27.6 Overzicht gegevensbalk en
gegevenskader
U kunt de gegevens die op de gegevensbalk en in de
gegevenskaders op het scherm worden weergegeven
aanpassen.
Gegevens die u kunt aanpassen worden weergegeven
in de gegevensbalk, de uitgebreide gegevensbalk (alleen
HybridTouch-displays) of gegevenskaders. De gegevensbalk,
uitgebreide gegevensbalk en gegevenskaders zijn beschikbaar
in alle toepassingen.
De gebieden op het scherm worden hieronder getoond en
omschreven:
1
4
1. Gegevensbalk — wordt weergegeven bovenaan het
scherm in alle toepassingen. De gegevensbalk bevat cellen
die kunnen worden aangepast. Deze kunnen gegevens
bevatten uit een groot aantal categorieën. De gegevensbalk
kan ook worden verborgen, voor meer ruimte op het scherm.
2. Uitgebreide gegevensbalk — (alleen displays met
touchscreen) wordt weergegeven wanneer u de
gegevensbalk aanraakt. De uitgebreide gegevensbalk kan
worden weergegeven. De uitgebreide gegevensbalk wordt
weergegeven totdat het scherm opnieuw wordt aangeraakt.

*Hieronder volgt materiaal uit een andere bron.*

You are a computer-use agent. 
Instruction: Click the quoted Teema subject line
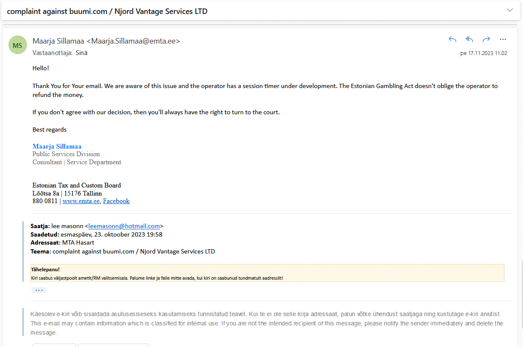click(123, 251)
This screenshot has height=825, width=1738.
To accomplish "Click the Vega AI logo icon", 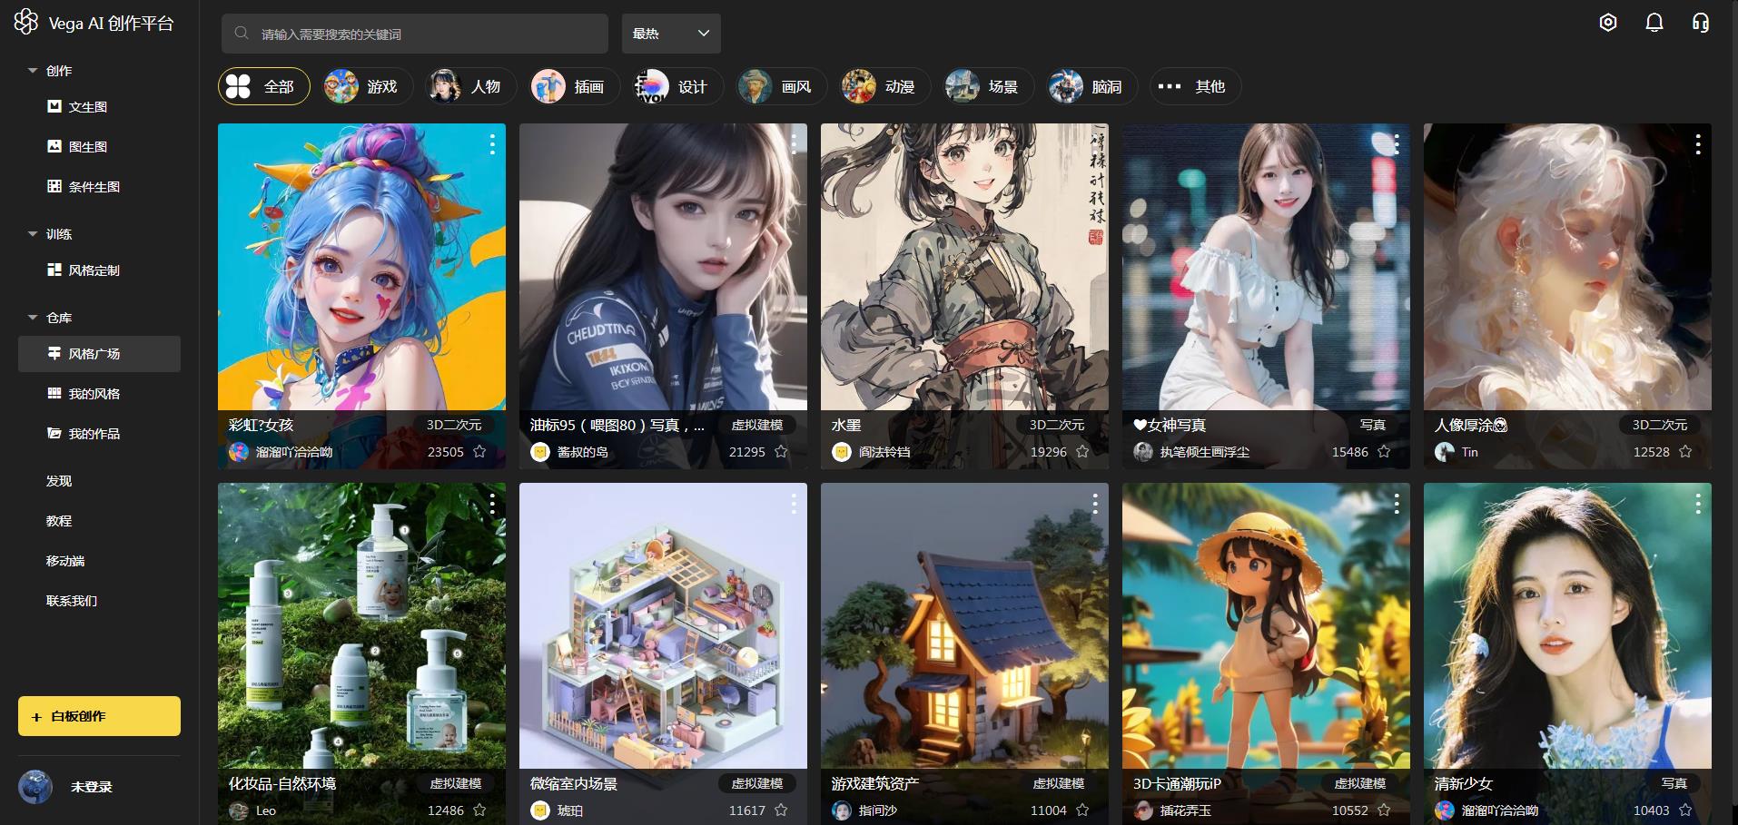I will [x=25, y=22].
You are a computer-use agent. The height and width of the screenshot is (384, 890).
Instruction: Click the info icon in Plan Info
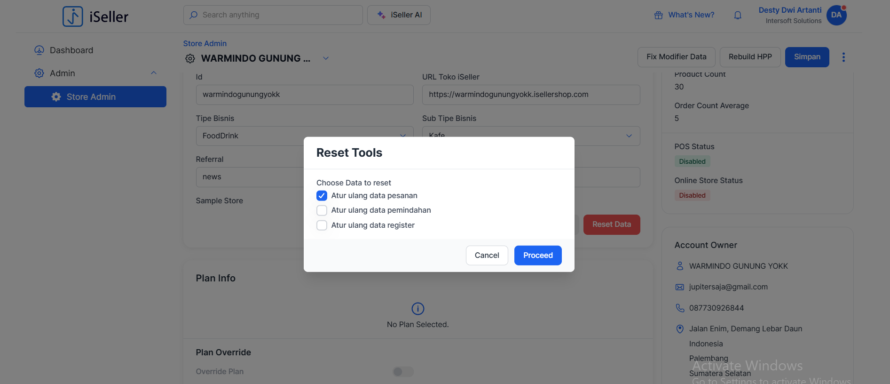pyautogui.click(x=417, y=309)
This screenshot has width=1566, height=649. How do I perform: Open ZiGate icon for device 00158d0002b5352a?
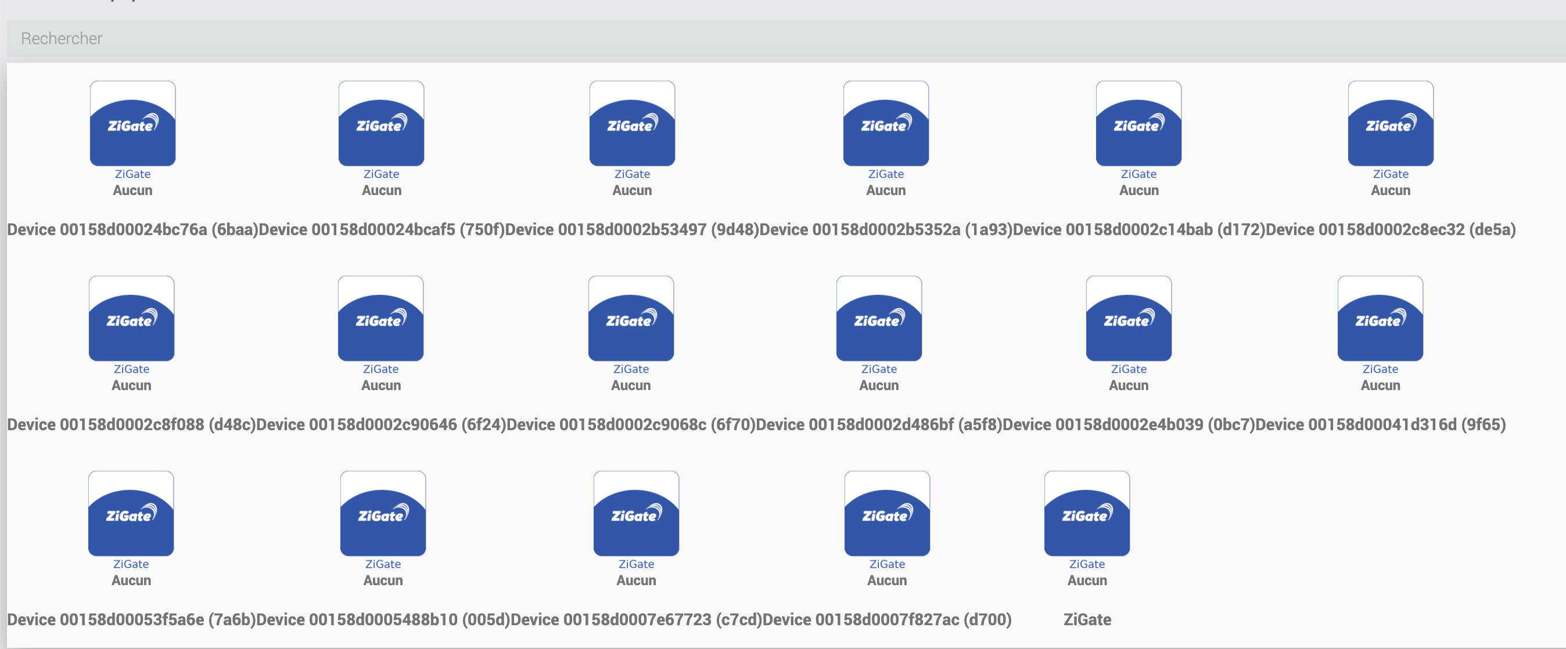pos(886,123)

3. Statuspictogrammen - u kunt de statuspictogrammen
weergeven onder de uitgebreide gegevensbalk. Dit geeft
statusinformatie voor de extern aangesloten apparatuur:
4. Statusbalk — wordt permanent weergegeven in alle
toepassingen. De statusbalk bevat informatie over de op dat
moment geselecteerde instellingen van de op het scherm
weergegeven toepassing.
5. Gegevenskaders — er kunnen maximaal 2 gegevenskaders
worden weergegeven. Ieder kader kan één gegevensitem
weergeven uit de beschikbare gegevenscategorieën.
Gegevens worden permanent op het scherm weergegeven.
De gegevensbalk kan ook worden ingesteld op Automatisch
verbergen, zodat alleen de Statusbalk op het scherm zichtbaar
is.
De gegevensbalk automatisch verbergen
Op multifunctionele displays met een touchscreen, kan de
gegevensbalk die wordt weergegeven boven alle toepassingen
automatisch worden verborgen. Hierdoor wordt het scherm voor
de toepassingspagina's groter.
1
Doe het volgende vanuit het Home-venster:
1. Selecteer Aanpassen.
324
2. Selecteer Set-up gegevensbalk.
3. Selecteer Automatisch verbergen zodat Aan is
geselecteerd.
Bij het bekijken van de toepassingspagina's, wordt de
gegevensbalk automatisch verborgen na 10 seconden. U kunt
de gegevensbalk weer zien door de statusbalk met uw vinger
aan te raken.
Gegevenskaders in de Kaart-toepassing
aanpassen
Om gegevenskaders in- en uit te schakelen en gegevens
te selecteren die moeten worden weergegeven volgt u de
onderstaande stappen.
Doe het volgende in het menu van de Kaart-toepassing:
1. Selecteer Presentatie.
2. Selecteer Laag.
3. Selecteer Gegevenskaders.
4. Selecteer Gegevenskader 1 > Aan.
5. Selecteer Gegevenskader 2 > Aan.
6. Kies de Selecteer gegevens-optie voor het betreffende
gegevenskader.
7. Selecteer de categorie met het type gegevens dat u in het
gegevenskader wilt weergeven. Voorbeeld: dieptegegevens.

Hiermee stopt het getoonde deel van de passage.